As Canadians, we know that we’re blessed to live in one of the safest, most diverse and prosperous countries in the world. We take pride in that, and we don’t take it for granted. That’s why, when we saw those first images of Syrian refugees struggling to escape to safety among the rocks and beaches of Turkey and Greece, we knew we had to do something to help.
InfoTech’s founder and CEO, Zorianna Hyworon, was personally moved by the resonance to her own experiences. “I came to Canada with my parents as refugees after World War II,” she points out. “After living in a refugee camp in Bregenz, Austria for 4 years, we were sponsored to come to Canada by a total stranger, someone we never met or had an opportunity to thank personally.”
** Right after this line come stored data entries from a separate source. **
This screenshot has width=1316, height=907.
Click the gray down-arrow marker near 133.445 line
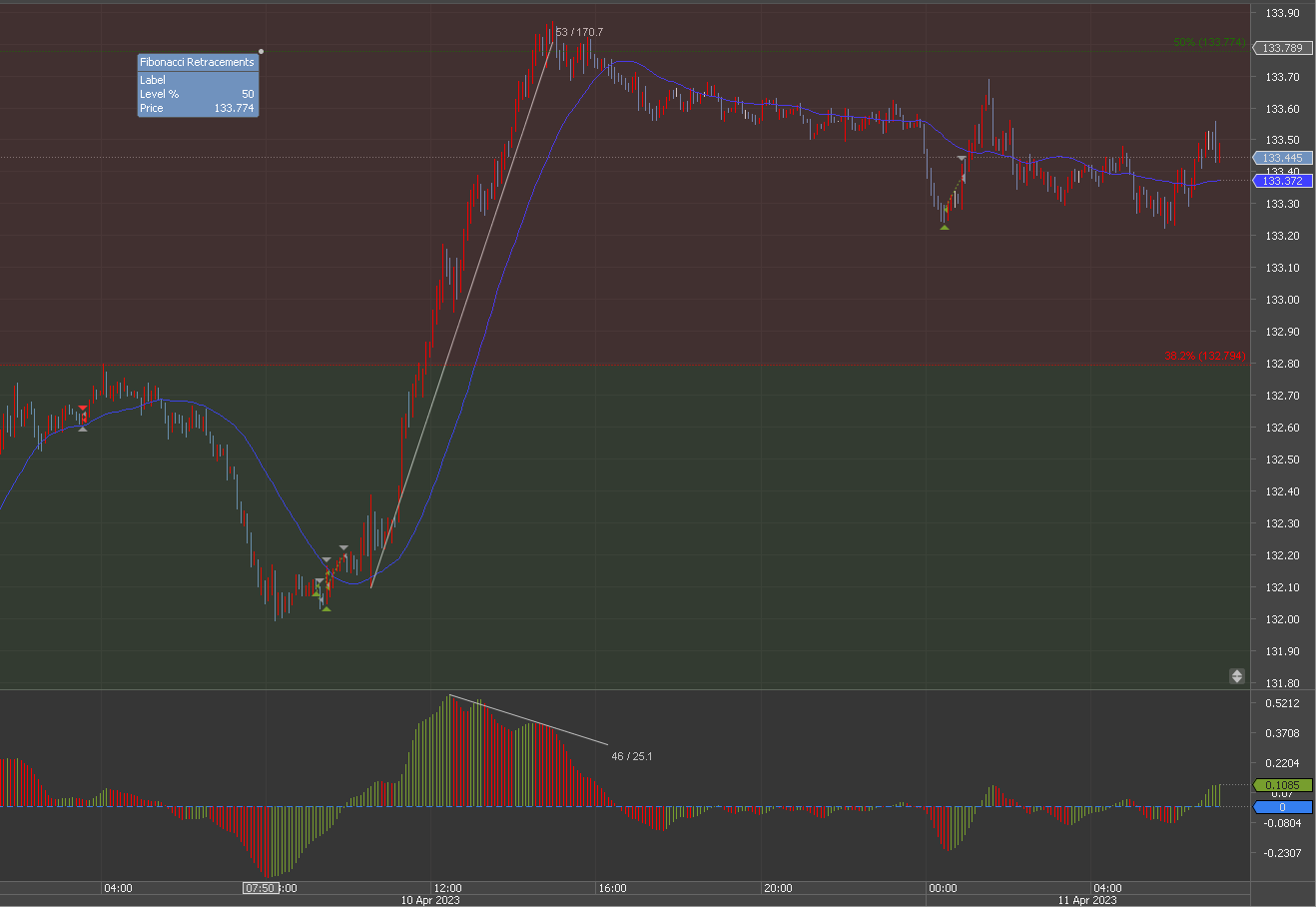click(x=963, y=159)
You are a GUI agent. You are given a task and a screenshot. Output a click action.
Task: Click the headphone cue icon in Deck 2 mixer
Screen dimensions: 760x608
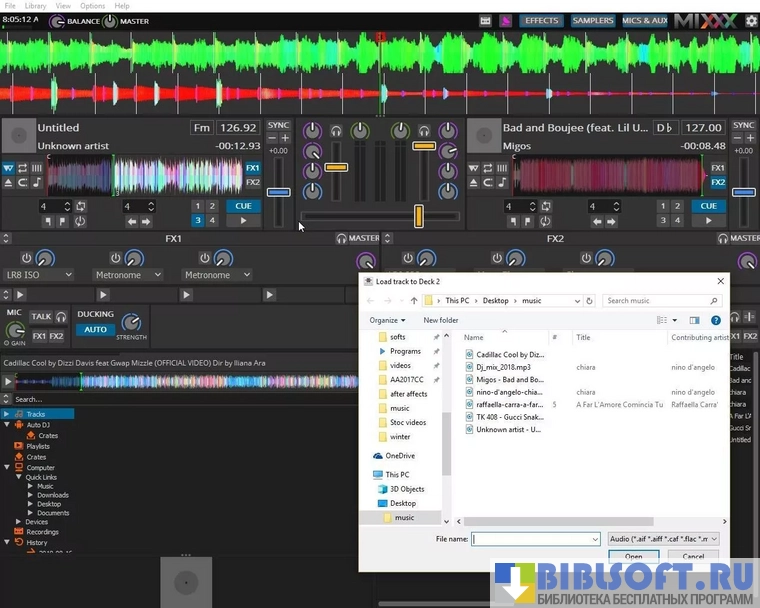(x=424, y=131)
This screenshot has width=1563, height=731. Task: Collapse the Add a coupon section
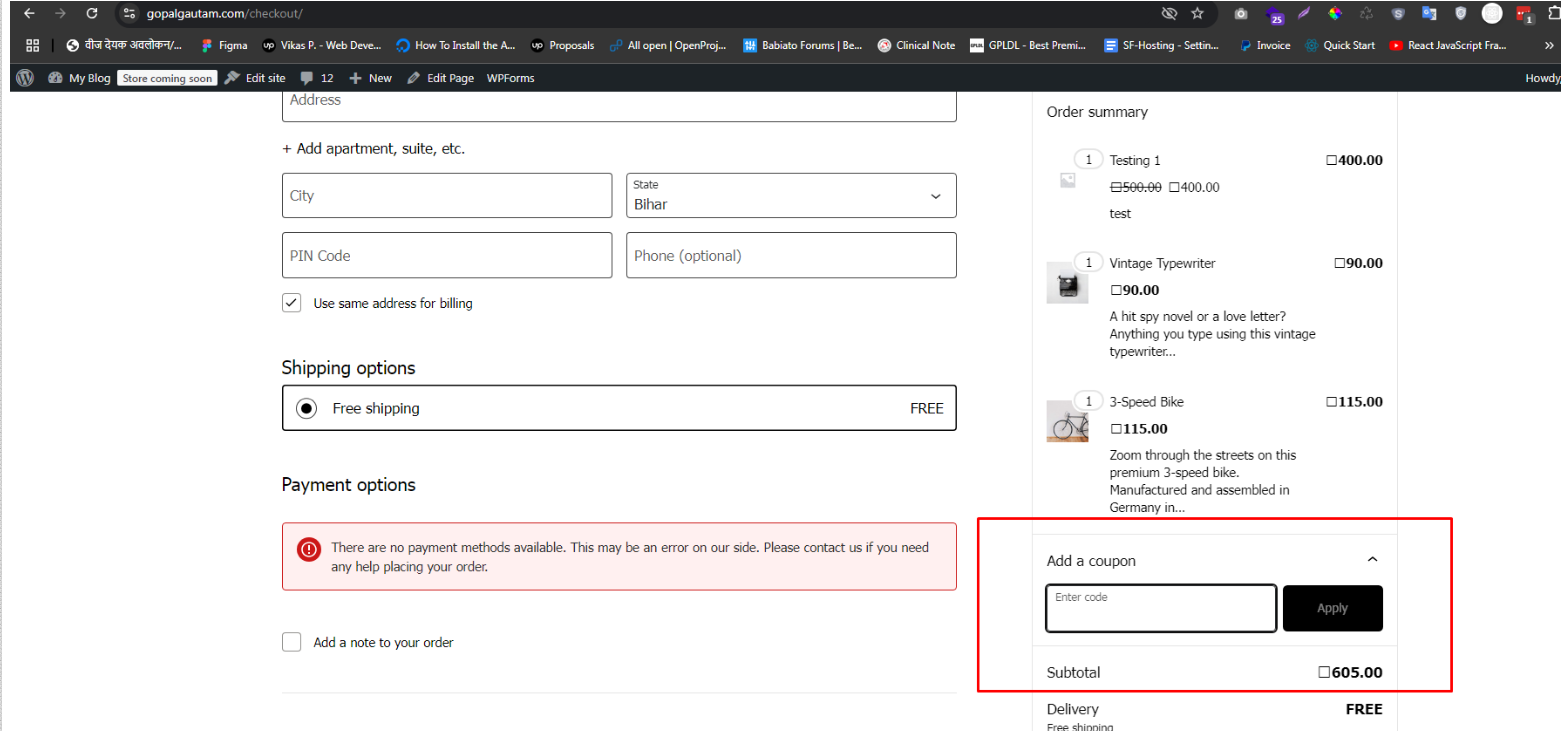tap(1372, 560)
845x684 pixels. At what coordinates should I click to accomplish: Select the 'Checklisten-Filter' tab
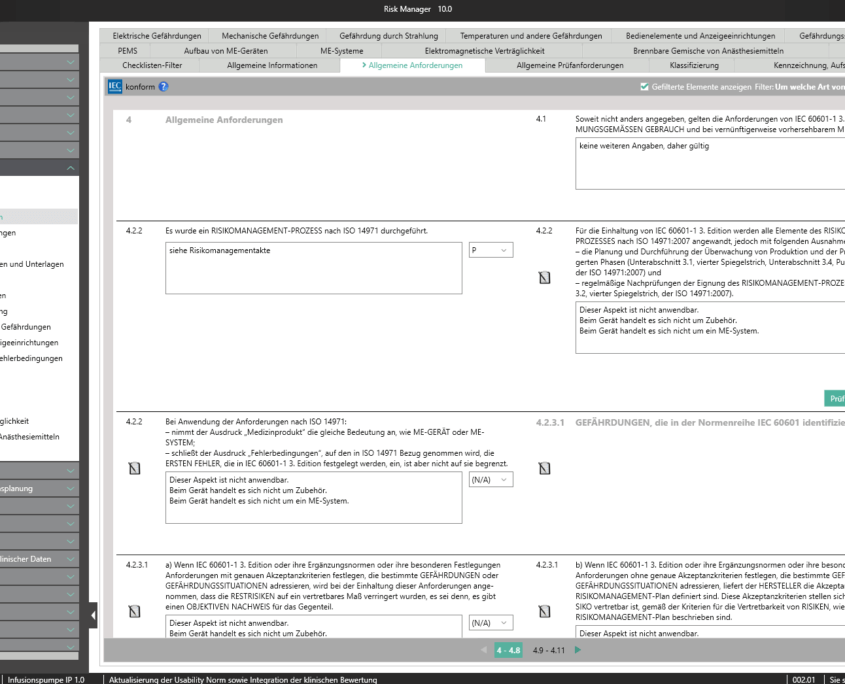pos(159,65)
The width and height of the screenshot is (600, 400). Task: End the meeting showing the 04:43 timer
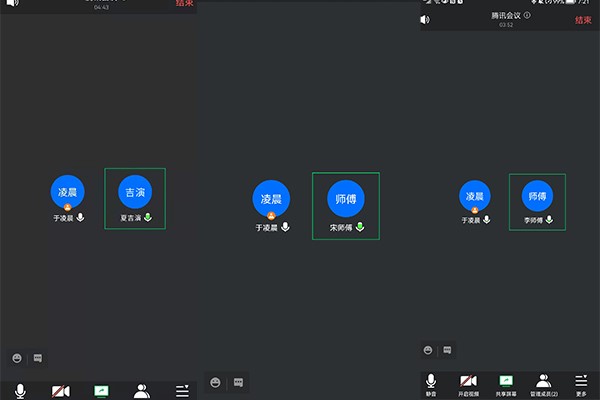pos(185,4)
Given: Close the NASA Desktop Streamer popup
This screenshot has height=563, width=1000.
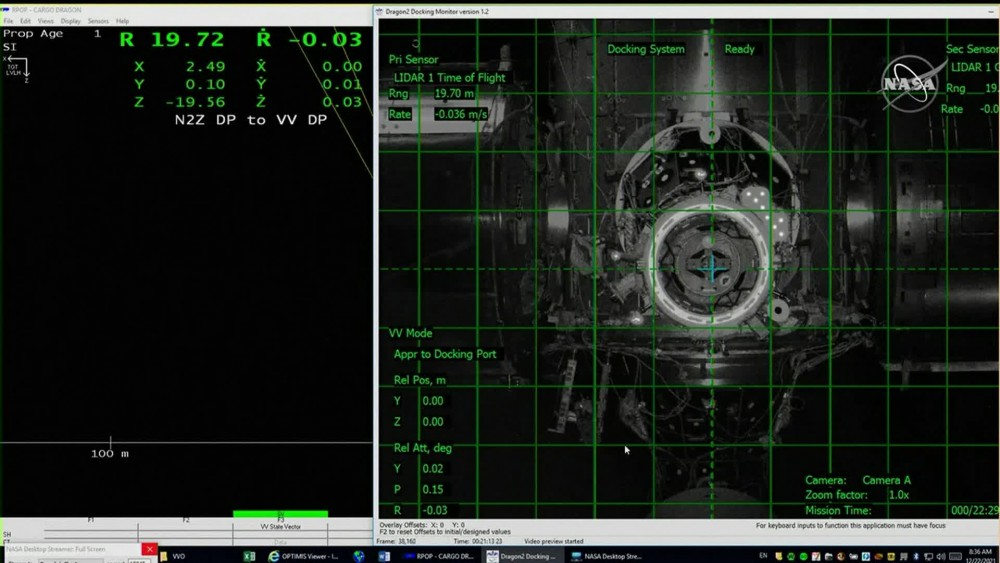Looking at the screenshot, I should click(149, 549).
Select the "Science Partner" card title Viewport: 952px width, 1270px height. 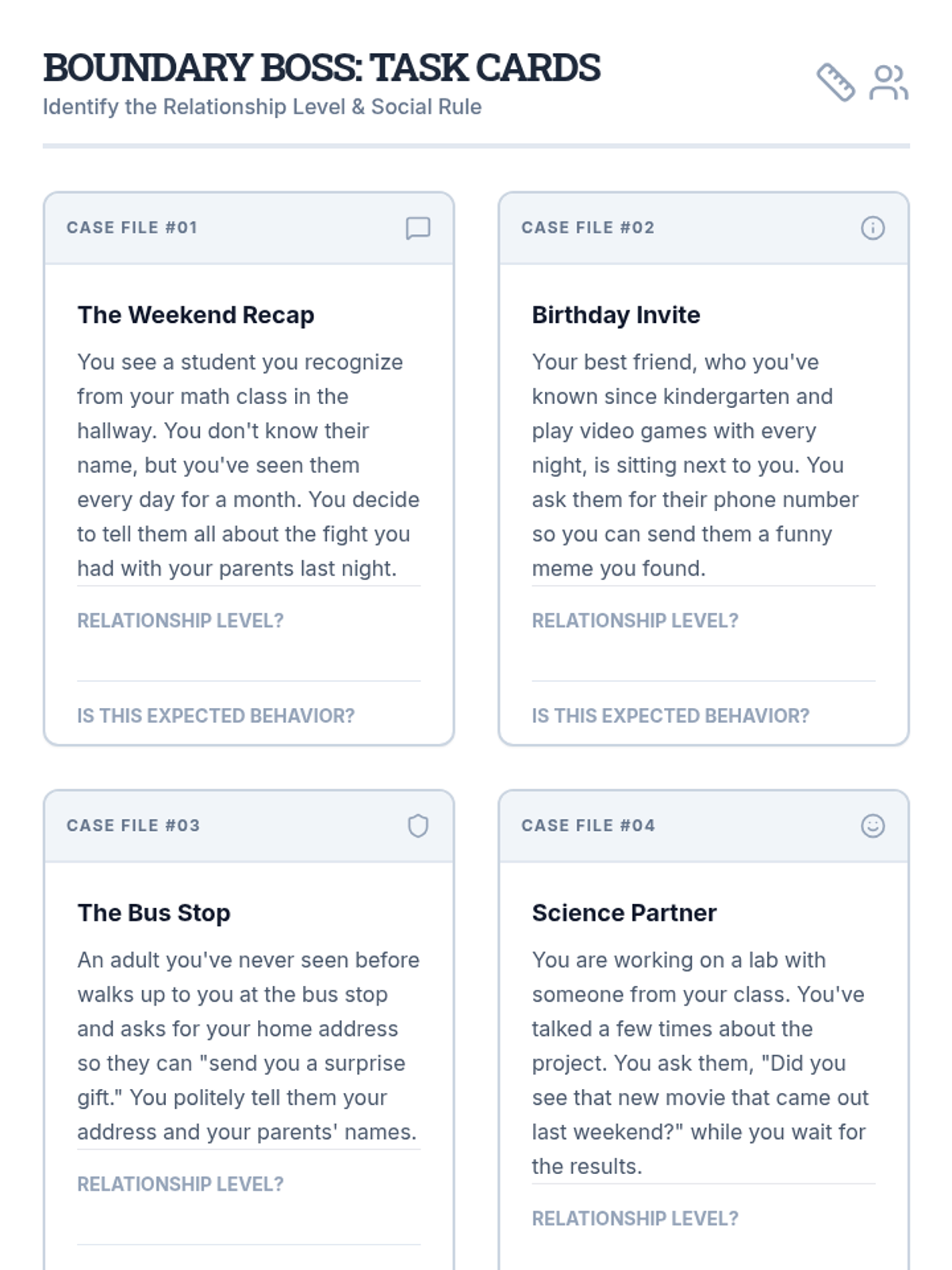click(x=624, y=913)
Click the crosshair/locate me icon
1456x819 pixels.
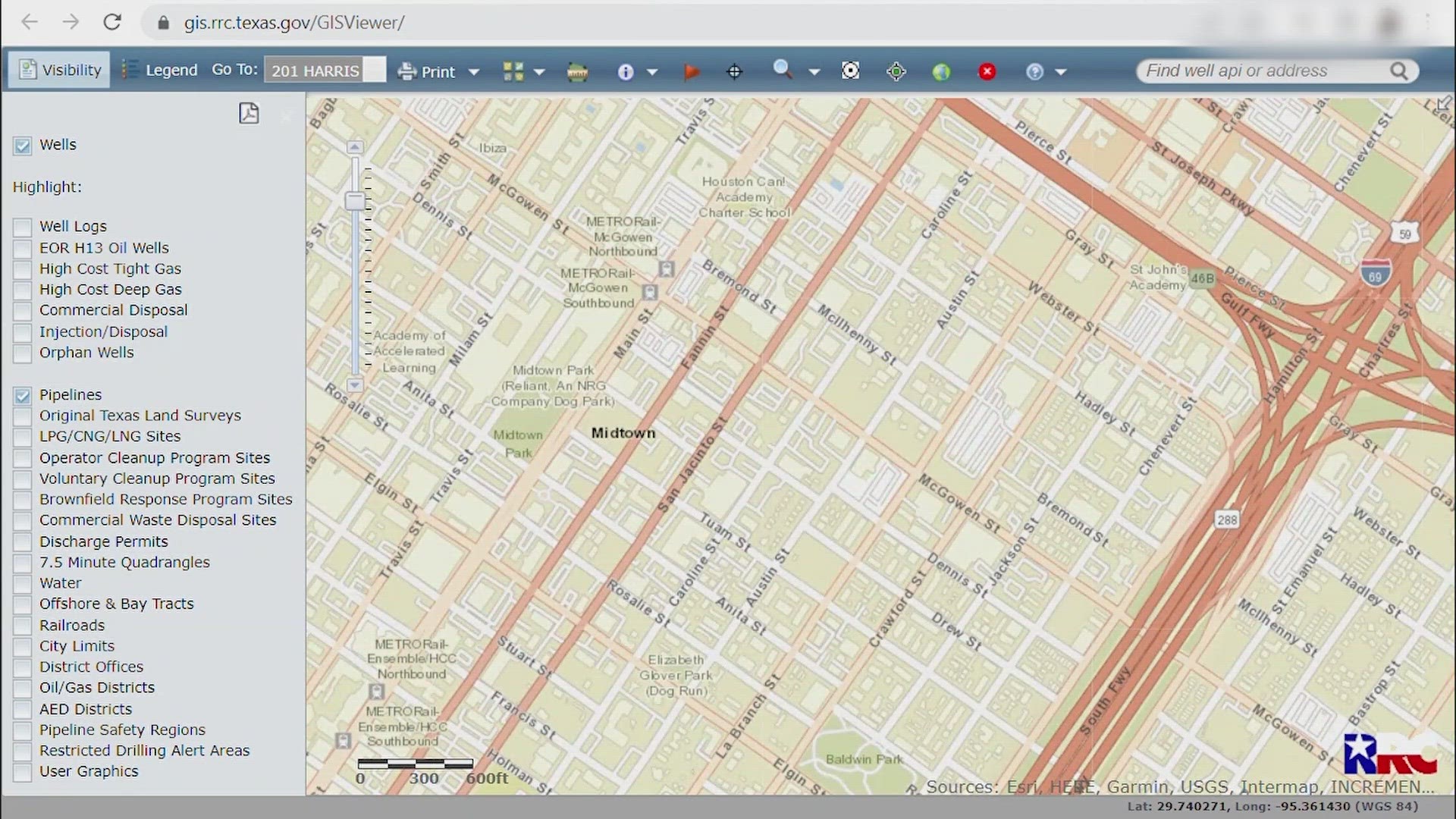[895, 71]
“Sponsoring the Aljundi family, with the involvement and support of our InfoTech team, is honoring the sponsorship commitment made over 66 years ago. Our focus now is to help our sponsored family establish themselves in Canada and hopefully, some day, be in a position to help another family seeking peace and security in Canada.”
The Aljundi family was selected for InfoTech’s sponsorship by the Mennonite Central Committee, Migration & Resettlement Program Coordinator working with the Syrian Assembly of Manitoba.
- Father: Fadi Alabsi Aljundi, has a B. Sc. Degree in Architectural Engineering from Damascus University.
- Mother: Nuha Almur Aljundi has a B.A. in business from the Faculty of Economy and Business Management in Damascus.
- Daughters: Rama Alabsi Aljundi, aged 16, and Raghad Alabsi Aljundi, age 12
The Aljundi family’s story was common to refugees living through and fleeing from war. Their lives has been under threat ever since the beginning of the uprising in 2011. Their home, in rural Hama, was in an area that was heavily bombarded right from the beginning of the war. The family relocated temporarily to Damascus, to live with Fadi’s parents. But safety was elusive as Damascus became a warzone. Hearing that the situation in rural Hama had stabilized, they returned home to find everything they had left stolen, destroyed or burned to the ground.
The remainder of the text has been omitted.